At first, it was a financial windfall, with many tribe leaders buying luxuries like new homes, color TVs, and cars. Pio, however, was more interested in redistributing the wealth. He invested in medicine and medical staff for the tribe. He bought dairy cows and hired a farmer to teach how to milk them. “Pio was always thinking of his people,” one tribal member told the author. “He wasn’t, like, ‘This is mine.’ Instead it was: ‘This is ours.’”
But resentment was growing on both sides. The Indians felt that they should get more ownership of the mines, while the miners believed the tribe was getting rich on the backs of their labor. Pio was trapped in the middle, “at once an alleged kingpin, overseeing a multimillion-dollar mining operation, and a legitimate leader of his people, fighting for better education and health care and the integrity of their lands,” Cuadros writes.
By early 2004, the situation had reached a boiling point, and there was little Pio could do to contain it. After the massacre, Pio only made matters worse with his media appearances. “Don’t let your son come here anymore, don’t let your husband come here anymore,” he said in an interview with TV Globo. “Know that this can happen, because I can’t keep everyone under control.”
Federal Police tried to charge Pio with “leading” and “instigating” the killings, but couldn’t find enough evidence to convict him.
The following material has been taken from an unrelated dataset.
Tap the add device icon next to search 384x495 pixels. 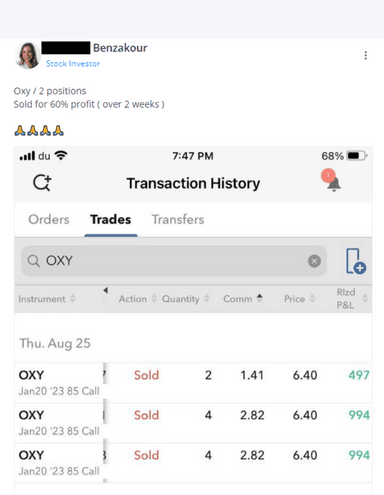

Two decades later, “almost all the charges have passed the statute of limitations, expiring without a verdict,” Cuadros writes.
Pio continues to insist that “if [he] had been present, [he]… would not have allowed the events to take place.” But his regrets over what became of the Cinta-Larga people go far beyond one bloody day of violence.
“The white man’s things make us lazy,” he allegedly said during a phone call intercepted by the feds. None of their misfortune would’ve come if they’d just “stayed in the forest. At least we didn’t worry there. There were no clothes, no money, nothing . . . There were no guns, no weekdays, no Sunday, no Saturday.”